Reminder: REST doesn't care what spelling you use for your URI
Is it ok that for the same model, two verbs (GET and POST) has differents URI? Otherwise, how should I do?
It's OK, but there are certain costs associated with it.
Let's review what Fielding had to say (2008)
REST is intended for long-lived network-based applications that span multiple organizations.
The REST interface is designed to be efficient for large-grain hypermedia data transfer, optimizing for the common case of the Web, but resulting in an interface that is not optimal for other forms of architectural interaction.
One of the replication styles that Fielding identifies in his thesis is the cache; he goes on to add that style to his definition of REST
In order to improve network efficiency, we add cache constraints to form the client-cache-stateless-server style.... Cache constraints require that the data within a response to a request be implicitly or explicitly labeled as cacheable or non-cacheable. If a response is cacheable, then a client cache is given the right to reuse that response data for later, equivalent requests.
In HTTP, the semantics of caching are defined in RFC 7234; Section 4.4 describes invalidation.
A cache MUST invalidate the effective Request URI (Section 5.5 of [RFC7230]) as well as the URI(s) in the Location and Content-Location response header fields (if present) when a non-error status code is received in response to an unsafe request method.

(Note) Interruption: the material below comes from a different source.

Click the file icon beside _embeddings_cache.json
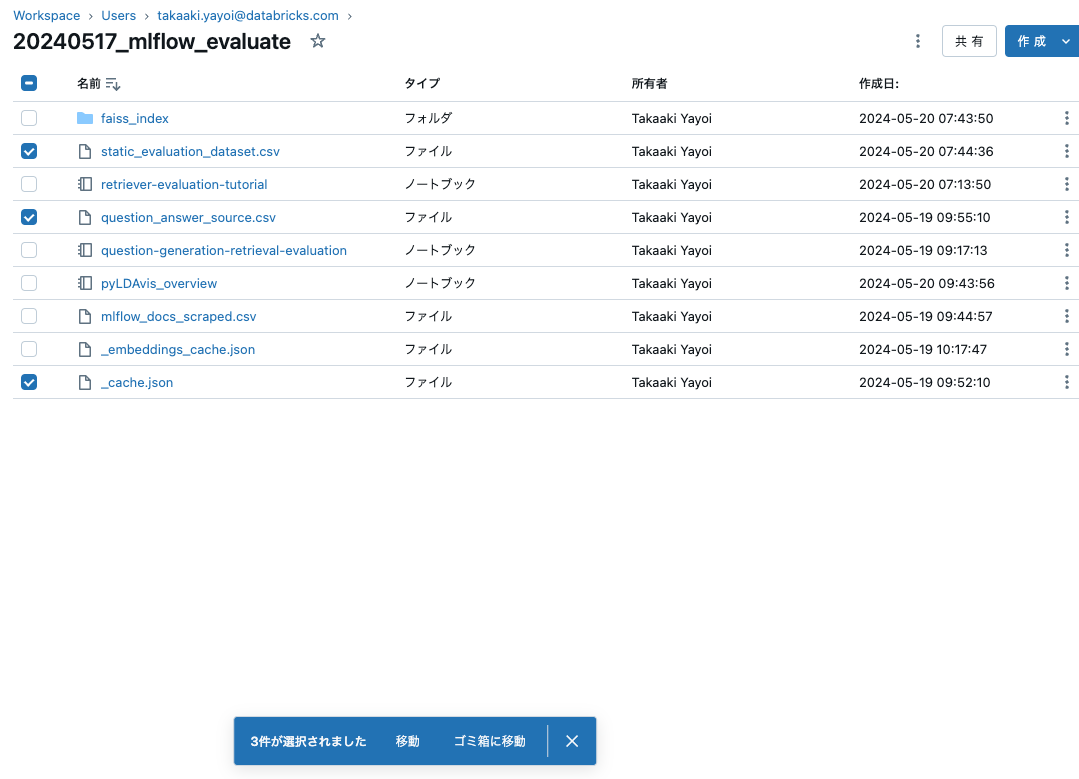 (x=85, y=349)
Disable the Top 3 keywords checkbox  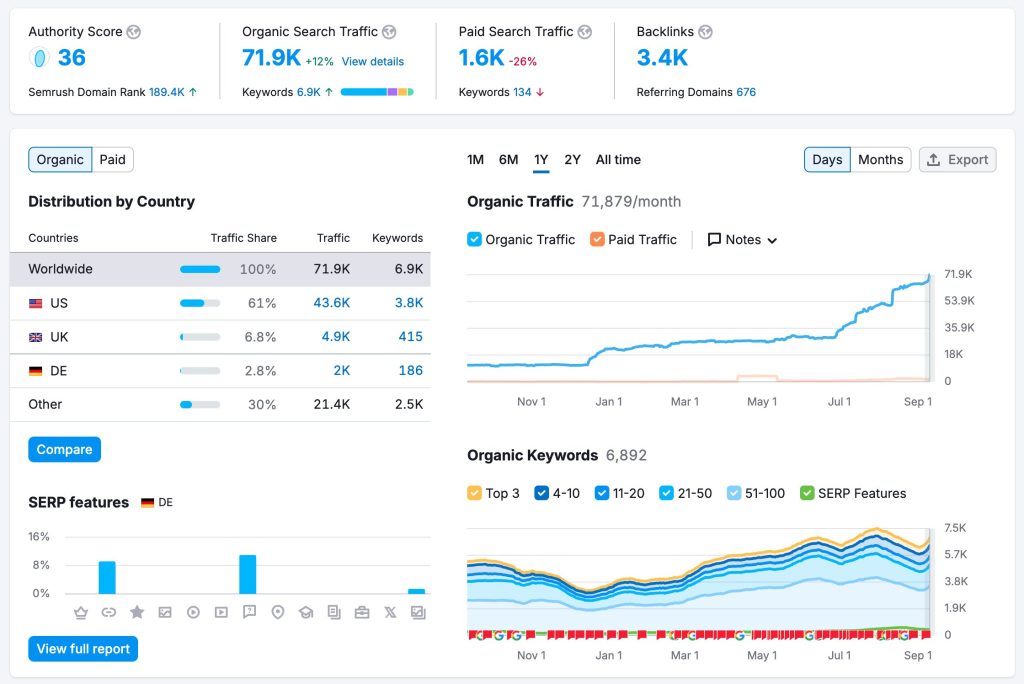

This means that communication passing through generic clients, that know nothing of the specifics of your protocols, can invalidate their local copy of stale representations, based on the metadata in the request and response.
(This was a bigger deal in the past, when we weren't encrypting all of the traffic; but it still applies to (a) the client's local cache and (b) the caching reverse proxy sitting in front of the domain model).
As far as REST is concerned, URI are opaque; there's no fundamental relationship between
/A
/A/B
/A/B/C
/A/B/D
/A/E
So if the caches see that /A/B
should be invalidated, they can do that, but they won't do anything with the other URI.
For PUT, DELETE, PATCH -- the semantics of these methods is very specific to the effective request URI.
If you apply that same approach to POST, then you get cache invalidation "for free".
Walking through a simple example; imagine a web site, where we have
GET /superCoolResource
GET /superCoolResource/editForm
We want to induce some change in /superCoolResource
, so we load the edit form, and submit it....
POST ...?
If we POST to /superCoolResource/editForm
, then we are telling the client that the cached copy of the form should be reloaded if the POST is successful. But that probably isn't what we want -- it's more likely that the form stays the same, and the /superCoolResource is the thing that changes. That means we probably want to make /superCoolResource
the target URI
GET /superCoolResource/editForm
200 OK
... <form action="/superCoolResource" method="POST"> ....
and magically the client's cache, the origin server's cache, and any intermediate caches that are privy to the conversation know to evict their old copy of /superCoolResource when the POST succeeds.